«Растеряевцы» не вели сколько-нибудь организованной борьбы за существование. Успех в этой борьбе обеспечивался для них не правильным трудом, а случаем и возможностью прибегнуть к «хищническим» средствам. «Взятка» поднимала «растеряевского» чиновника над юдолью бедности. «Обман» помогал «растеряевскому» торговцу сводить концы с концами. «Растеряевские босяки» поступали подобно знаменитому медику» Хрипушину, эксплуатировавшему невежество «растеряевцев». Лица, не обратившиеся к хищническим средствам, «растеряевские» мастеровые оказывались полными банкротами на жизненном пиру: им ничего не оставалось, как топить свое беспросветное горе в вине.

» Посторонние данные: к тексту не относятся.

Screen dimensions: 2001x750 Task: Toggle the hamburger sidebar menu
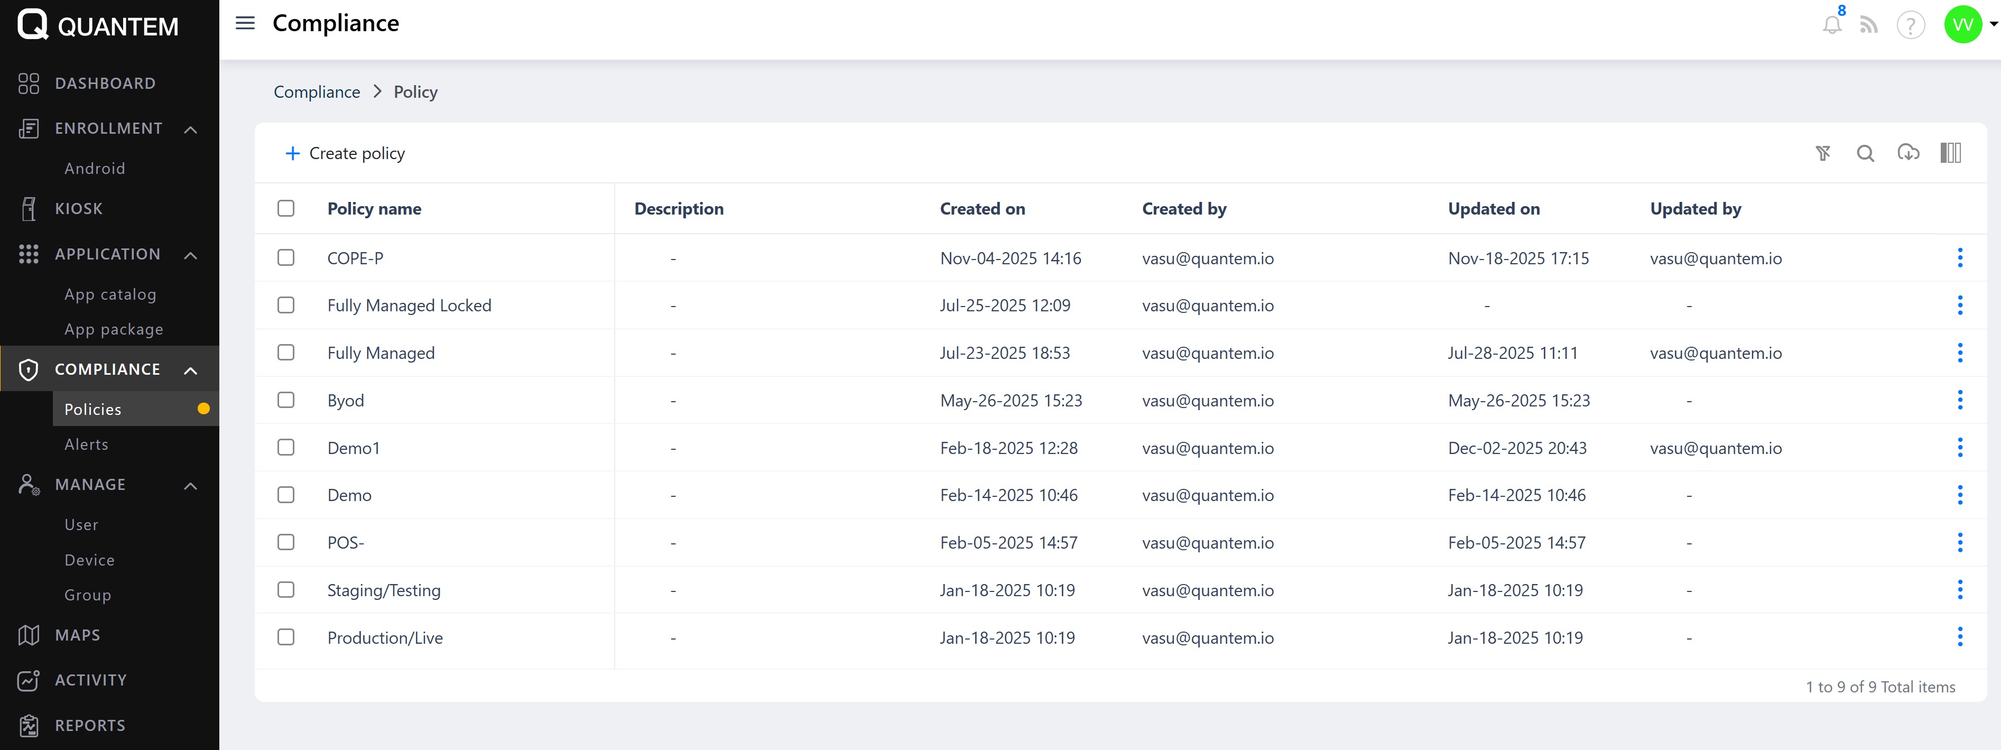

Вся жизнь «Растеряевой улицы» вообще являлась чем-то совершенно иррациональным, какой-то сплошной «бессмыслицей», «бестолковщиной». Подчиняясь чему-то «безличному, неведомому», растеряевцы при каждом удобном случае были способны проявить бесцельную жестокость: проявлением «бесцельной жестокости» они мстили и за свою забитость, и за свое «обезличив». Нередко из них выходили «самодуры», не уступающие в умении потешиться над тем, кто зависел от них, героям комедии Островского.
Никаких светлых лучей в темном царстве дореформенного захолустья Глеб Успенский, таким образом, найти не мог. Никаких бодрых чувств он не мог унести с собой, отправляясь «в дальнюю дорогу», никакой веры в победоносно развивающийся прогресс.